Tesla Model S 100D (Image Credit: flickr via Arto Katajamaa)
Tesla CEO Elon Musk's 'Master Plan' includes a self-driving ride-sharing component that could singlehandedly save the current automotive market from imminent decline.
Tony Hughes, managing director and researcher at Moody's Analytics, recently explained this concept to TheStreet. Hughes believes that it's not self-driving cars that will eventually lead to the fate of the auto market as we know it, but instead, ride-sharing services. But Elon Musk's 'Tesla Network' could actually do the opposite of current companies like Uber and Lyft. Hughes shared in a research note:
Moody's Analytics researcher, Tony Hughes, believes that ride-hailing companies like UBER (in their current format) could lead to the death of the auto industry as we know it.
"Our bold prediction is that if ride-sharing companies become truly huge, they will seek to buy vehicle manufacturers and shift research and development efforts firmly in the direction of cost reduction and reliability."
We have read and shared multiple projections stating that car ownership may become a thing of the past. If people can hail a ride, especially an autonomous one, they may not want to own and maintain a vehicle. This will prove especially true in urban areas where parking is limited and drivers don't want to deal with traffic. Ride-sharing also leads to increased productivity. Hughes told TheStreet:
"The nature of the vehicles by my reasoning will be that they become more homogeneous where ride-sharing is everywhere. If ride-shares, there's no room for investment, for niche vehicles. You imagine the taxi fleet; taxis are very homogeneous. If ride-sharing becomes 100% of all journeys — no privately owned vehicles — that trend would be very bad for car makers. It means that their product would become commoditized. As a general rule, businesses want to maintain that their product is special. If something becomes a commodity, it means they lose the ability to charge excessive prices...That's less profit."

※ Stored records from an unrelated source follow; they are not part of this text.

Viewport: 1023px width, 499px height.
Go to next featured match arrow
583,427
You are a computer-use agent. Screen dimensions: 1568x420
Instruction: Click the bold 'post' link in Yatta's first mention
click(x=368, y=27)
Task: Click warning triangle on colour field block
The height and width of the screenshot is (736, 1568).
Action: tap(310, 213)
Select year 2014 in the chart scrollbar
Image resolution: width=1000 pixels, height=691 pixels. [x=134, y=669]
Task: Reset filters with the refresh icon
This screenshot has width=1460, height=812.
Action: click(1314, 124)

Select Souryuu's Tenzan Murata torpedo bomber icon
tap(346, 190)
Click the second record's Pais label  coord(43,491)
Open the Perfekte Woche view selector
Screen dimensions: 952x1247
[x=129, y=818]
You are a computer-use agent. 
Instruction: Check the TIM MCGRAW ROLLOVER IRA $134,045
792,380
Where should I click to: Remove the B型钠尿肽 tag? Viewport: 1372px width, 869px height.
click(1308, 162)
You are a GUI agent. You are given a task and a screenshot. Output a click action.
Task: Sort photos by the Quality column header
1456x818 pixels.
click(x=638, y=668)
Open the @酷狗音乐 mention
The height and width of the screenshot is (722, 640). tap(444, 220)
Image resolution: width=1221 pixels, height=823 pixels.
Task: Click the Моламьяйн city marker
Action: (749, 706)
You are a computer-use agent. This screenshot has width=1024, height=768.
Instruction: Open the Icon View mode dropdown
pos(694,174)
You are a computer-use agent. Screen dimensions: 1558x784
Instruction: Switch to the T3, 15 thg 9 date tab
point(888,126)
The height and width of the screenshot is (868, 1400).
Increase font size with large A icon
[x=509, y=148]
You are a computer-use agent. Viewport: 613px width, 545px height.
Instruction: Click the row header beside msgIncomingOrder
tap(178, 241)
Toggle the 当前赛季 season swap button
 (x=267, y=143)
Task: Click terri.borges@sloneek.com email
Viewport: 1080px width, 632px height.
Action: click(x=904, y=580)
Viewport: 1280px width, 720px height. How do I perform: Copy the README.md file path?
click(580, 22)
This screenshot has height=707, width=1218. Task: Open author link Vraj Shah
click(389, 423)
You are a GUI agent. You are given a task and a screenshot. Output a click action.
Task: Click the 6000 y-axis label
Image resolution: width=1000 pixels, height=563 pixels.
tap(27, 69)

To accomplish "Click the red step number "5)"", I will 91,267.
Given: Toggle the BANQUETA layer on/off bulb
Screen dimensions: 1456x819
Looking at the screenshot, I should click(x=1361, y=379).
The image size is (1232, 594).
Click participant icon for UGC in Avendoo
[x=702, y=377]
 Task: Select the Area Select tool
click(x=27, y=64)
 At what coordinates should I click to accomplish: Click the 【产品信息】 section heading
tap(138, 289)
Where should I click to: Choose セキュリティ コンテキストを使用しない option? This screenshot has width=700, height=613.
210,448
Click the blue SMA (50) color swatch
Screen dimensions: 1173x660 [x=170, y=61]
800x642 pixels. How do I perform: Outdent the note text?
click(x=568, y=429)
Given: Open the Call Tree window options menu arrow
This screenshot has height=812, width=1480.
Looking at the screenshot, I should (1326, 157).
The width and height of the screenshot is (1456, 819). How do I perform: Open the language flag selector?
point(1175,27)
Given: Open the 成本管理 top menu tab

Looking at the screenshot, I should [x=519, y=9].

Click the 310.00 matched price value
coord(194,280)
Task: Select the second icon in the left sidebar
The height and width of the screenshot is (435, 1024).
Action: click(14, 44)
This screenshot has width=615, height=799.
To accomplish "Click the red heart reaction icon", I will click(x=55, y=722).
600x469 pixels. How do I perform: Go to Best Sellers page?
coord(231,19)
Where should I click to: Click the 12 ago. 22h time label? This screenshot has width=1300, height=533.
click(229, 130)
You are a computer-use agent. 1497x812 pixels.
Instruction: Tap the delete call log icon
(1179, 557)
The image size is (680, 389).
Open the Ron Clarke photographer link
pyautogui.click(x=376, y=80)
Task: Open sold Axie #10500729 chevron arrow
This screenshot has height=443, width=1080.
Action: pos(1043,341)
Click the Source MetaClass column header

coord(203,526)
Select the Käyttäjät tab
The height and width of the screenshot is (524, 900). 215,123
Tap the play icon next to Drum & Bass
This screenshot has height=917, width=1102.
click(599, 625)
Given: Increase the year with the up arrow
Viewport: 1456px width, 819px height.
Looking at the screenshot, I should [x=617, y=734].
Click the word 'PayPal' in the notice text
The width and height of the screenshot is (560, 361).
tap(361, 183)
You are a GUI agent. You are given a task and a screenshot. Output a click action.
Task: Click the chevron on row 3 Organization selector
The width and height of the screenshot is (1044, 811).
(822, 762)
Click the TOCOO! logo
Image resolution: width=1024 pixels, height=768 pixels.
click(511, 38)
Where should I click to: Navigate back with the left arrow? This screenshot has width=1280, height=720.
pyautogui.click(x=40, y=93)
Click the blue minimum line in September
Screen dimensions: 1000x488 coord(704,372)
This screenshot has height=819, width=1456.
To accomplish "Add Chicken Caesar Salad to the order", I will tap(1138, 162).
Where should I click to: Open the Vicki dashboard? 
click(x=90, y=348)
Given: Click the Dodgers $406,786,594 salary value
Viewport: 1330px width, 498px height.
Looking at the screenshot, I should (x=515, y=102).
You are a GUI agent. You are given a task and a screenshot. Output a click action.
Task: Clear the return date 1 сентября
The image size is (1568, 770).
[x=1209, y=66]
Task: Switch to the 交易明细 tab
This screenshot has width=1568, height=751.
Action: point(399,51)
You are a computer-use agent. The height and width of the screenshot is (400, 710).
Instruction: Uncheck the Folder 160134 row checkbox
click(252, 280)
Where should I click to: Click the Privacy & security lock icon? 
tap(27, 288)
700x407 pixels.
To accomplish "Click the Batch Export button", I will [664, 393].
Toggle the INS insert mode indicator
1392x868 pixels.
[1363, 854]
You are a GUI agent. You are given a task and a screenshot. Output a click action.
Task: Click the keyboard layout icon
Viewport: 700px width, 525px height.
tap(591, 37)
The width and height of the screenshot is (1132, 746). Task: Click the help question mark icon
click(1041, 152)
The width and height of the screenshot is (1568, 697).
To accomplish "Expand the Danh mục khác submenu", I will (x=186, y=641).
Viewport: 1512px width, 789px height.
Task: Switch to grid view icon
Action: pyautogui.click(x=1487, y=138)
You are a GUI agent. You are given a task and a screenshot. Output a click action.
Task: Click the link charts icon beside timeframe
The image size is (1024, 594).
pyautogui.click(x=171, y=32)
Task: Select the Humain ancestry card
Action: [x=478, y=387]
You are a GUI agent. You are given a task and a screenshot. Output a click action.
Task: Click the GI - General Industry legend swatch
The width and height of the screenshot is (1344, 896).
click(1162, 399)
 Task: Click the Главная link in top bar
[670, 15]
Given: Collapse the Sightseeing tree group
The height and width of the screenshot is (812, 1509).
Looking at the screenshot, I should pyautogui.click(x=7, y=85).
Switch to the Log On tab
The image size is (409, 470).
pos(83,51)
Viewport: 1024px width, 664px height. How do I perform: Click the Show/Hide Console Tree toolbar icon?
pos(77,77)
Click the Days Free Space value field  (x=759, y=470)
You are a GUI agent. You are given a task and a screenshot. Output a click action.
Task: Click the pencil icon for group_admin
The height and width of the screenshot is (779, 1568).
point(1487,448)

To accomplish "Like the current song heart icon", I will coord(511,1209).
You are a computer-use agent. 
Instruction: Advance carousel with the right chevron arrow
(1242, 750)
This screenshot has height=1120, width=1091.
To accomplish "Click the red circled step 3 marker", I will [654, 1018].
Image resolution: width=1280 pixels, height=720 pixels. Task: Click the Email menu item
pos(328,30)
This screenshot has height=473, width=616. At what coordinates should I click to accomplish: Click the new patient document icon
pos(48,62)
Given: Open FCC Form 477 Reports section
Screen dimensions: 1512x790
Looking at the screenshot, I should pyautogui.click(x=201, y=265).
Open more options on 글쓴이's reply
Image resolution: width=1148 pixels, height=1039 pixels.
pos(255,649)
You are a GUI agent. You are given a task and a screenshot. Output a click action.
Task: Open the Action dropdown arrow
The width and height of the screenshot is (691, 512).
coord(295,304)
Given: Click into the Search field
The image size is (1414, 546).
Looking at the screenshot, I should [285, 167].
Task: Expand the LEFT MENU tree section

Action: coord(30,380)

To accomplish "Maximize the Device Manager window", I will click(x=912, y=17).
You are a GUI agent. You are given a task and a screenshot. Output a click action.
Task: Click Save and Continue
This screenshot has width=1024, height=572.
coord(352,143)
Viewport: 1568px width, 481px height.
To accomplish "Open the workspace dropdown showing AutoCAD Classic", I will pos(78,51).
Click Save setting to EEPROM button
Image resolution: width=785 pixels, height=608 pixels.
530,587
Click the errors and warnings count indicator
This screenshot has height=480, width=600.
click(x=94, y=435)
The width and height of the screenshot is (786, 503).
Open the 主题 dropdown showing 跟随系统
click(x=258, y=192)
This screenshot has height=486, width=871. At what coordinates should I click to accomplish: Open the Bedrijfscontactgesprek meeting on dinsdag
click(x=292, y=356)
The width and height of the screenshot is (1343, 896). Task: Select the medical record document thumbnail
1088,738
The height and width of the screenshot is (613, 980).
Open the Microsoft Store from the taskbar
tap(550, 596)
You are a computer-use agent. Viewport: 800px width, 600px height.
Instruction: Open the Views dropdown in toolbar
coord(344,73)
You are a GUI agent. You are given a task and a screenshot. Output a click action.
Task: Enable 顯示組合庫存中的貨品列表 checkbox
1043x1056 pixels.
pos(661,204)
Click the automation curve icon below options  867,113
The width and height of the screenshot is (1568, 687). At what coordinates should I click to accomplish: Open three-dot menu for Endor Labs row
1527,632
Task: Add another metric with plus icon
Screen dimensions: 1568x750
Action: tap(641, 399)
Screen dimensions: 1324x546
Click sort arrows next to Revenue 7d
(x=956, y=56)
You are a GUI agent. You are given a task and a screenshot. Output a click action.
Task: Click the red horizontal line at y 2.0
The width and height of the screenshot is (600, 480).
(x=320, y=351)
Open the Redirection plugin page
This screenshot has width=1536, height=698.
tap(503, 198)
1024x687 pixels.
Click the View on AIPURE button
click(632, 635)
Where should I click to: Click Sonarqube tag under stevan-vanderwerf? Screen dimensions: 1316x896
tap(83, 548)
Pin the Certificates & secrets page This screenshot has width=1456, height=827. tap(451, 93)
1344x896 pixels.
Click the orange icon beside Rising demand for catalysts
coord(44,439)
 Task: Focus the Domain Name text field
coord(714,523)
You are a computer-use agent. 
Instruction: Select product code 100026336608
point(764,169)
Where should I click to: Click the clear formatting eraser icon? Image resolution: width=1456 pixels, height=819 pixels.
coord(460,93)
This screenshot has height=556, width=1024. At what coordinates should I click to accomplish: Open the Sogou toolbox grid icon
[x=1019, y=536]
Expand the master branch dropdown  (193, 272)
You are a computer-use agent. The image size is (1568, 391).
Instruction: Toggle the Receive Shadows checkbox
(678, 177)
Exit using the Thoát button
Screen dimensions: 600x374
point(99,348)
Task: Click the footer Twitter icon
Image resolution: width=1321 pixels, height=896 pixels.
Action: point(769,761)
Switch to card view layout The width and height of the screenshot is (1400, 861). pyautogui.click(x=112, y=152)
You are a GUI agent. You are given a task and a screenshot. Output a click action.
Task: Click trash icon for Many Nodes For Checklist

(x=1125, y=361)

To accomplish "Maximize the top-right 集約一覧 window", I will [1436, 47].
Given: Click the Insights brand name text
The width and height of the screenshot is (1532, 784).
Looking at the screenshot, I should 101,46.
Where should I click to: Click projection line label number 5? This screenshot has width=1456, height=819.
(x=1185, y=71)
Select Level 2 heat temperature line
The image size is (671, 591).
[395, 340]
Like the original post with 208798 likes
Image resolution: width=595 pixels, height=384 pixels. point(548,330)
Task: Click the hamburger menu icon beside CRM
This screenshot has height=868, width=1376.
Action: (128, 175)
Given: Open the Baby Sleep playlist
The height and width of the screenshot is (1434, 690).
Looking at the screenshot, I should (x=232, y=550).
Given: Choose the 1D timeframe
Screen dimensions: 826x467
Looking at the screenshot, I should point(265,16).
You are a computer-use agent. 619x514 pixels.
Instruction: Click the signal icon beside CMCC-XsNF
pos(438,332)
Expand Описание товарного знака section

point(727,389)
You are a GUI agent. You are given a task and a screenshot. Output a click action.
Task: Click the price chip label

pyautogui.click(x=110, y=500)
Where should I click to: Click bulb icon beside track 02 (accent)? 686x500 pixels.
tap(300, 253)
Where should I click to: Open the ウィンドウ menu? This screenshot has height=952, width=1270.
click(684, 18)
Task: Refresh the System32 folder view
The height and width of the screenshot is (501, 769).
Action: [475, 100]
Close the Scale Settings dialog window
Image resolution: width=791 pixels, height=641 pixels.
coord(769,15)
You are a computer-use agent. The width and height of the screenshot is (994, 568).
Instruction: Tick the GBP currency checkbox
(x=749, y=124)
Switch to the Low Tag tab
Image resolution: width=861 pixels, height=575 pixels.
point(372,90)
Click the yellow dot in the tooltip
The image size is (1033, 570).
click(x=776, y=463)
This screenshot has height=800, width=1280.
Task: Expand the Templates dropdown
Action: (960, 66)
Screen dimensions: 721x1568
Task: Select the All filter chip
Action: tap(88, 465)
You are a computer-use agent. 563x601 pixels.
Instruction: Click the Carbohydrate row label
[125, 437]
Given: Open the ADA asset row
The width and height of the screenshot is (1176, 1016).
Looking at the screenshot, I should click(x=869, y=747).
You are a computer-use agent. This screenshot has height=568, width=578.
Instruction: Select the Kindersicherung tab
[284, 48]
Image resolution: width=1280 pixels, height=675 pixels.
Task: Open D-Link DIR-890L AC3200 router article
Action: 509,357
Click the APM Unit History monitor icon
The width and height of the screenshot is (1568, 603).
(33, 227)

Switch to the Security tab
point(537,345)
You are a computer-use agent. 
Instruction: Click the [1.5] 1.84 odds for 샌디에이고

Musk's plan will not allow Tesla owners to use their self-driving cars in other ride-sharing networks. Instead, they will own the vehicle, and then choose to use a mobile app to offer it up for sharing. Owners will be able to make money, still be considered owners, and open up a vast, autonomous ride-sharing network. Tesla also plans to run a fleet of its own, in addition to the user-supported network. This could help meet increased demand in urban areas. Hughes continued:
"That opens up the possibility that they won't harm the industry. I would argue the bigger threat is the homogeneity."
Hughes hopes that other luxury automakers will joins forces with ride-sharing companies, to create similar mobility plans for the future, and to keep healthy, unique competition alive. Hughes concluded:
"I am aware of Tesla's foray. That is the blueprint for the future."